Gekommen sind nun Aktivisten und vor allem Anwohner, ältere Frauen und Männer ebenso wie Eltern mit kleinen Kindern. Nicht jeder Demonstrant trägt eine Schutzmaske, aber die meisten halten Abstand. Kinder laufen zwischen ihnen herum. Und ein Baby sitzt auf dem Boden und lutscht an einem Pappschild, auf dem "Wohnungen sind keine Ware" steht.

Die Dawonia steht wegen mehrerer Projekte in der Kritik

Es ist das erste Mal, dass "Ausspekuliert" zur Kundgebung speziell gegen die ehemalige GBW aufgerufen hat. In der Corona-Krise würden viele Menschen um ihre Existenz kämpfen, heißt es im Aufruf der Initiative. Immobiliengesellschaften wie die Dawonia aber würden auch jetzt ihre Mieten erhöhen.

Die Dawonia steht derzeit bereits wegen mehrerer Projekte in der Kritik von Mieterschützern; auch der Münchner Mieterverein hatte zur Teilnahme an der Kundgebung am Samstag aufgerufen. In der Maxvorstadt etwa möchte die Dawonia ein Haus abreißen, obwohl sie deren Bewohnern wegen einer beim Kauf der Wohnungen unterzeichneten Sozialcharta noch gar nicht kündigen darf; ein betroffener Mieter sprach nun bei der Kundgebung. In einem Wohnblock im nördlichen Schwabing wiederum sollen die Mieten Briefen der Dawonia zufolge nach einer Sanierung zum Teil auf mehr als das Doppelte steigen.

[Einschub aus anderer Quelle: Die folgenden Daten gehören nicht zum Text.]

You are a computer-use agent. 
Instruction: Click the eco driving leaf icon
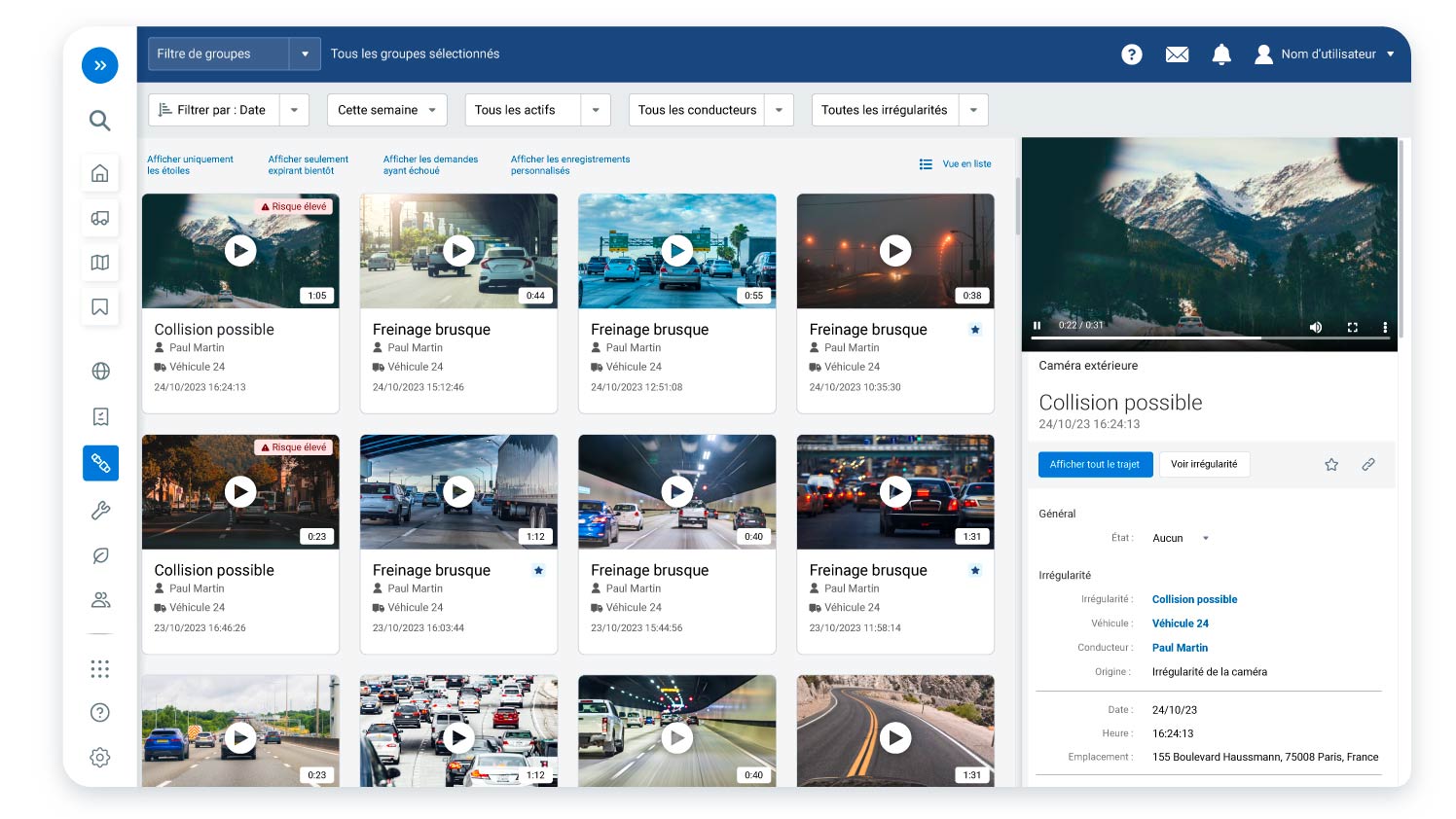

Den Vorwurf, trotz Corona-Krise die Mieten zu erhöhen, wies die Dawonia aber zurück; Bewohner am Ackermannbogen fanden vor der Kundgebung eine Stellungnahme dazu in ihren Briefkästen. Sie habe seit dem Ausbruch der Krise auf "Mietanpassungen" verzichtet, heißt es in dem Papier. Weiter heißt es jedoch: "Mietanpassungen, die möglicherweise im Mai wirksam wurden, waren weit vor Corona eingeleitet worden." Mit Mietern, die wegen der Krise weniger Einkommen hätten, suche und finde sie Lösungen, steht dort weiter; in sozialen Härtefällen gehe man über das gesetzlich Vorgeschriebene hinaus.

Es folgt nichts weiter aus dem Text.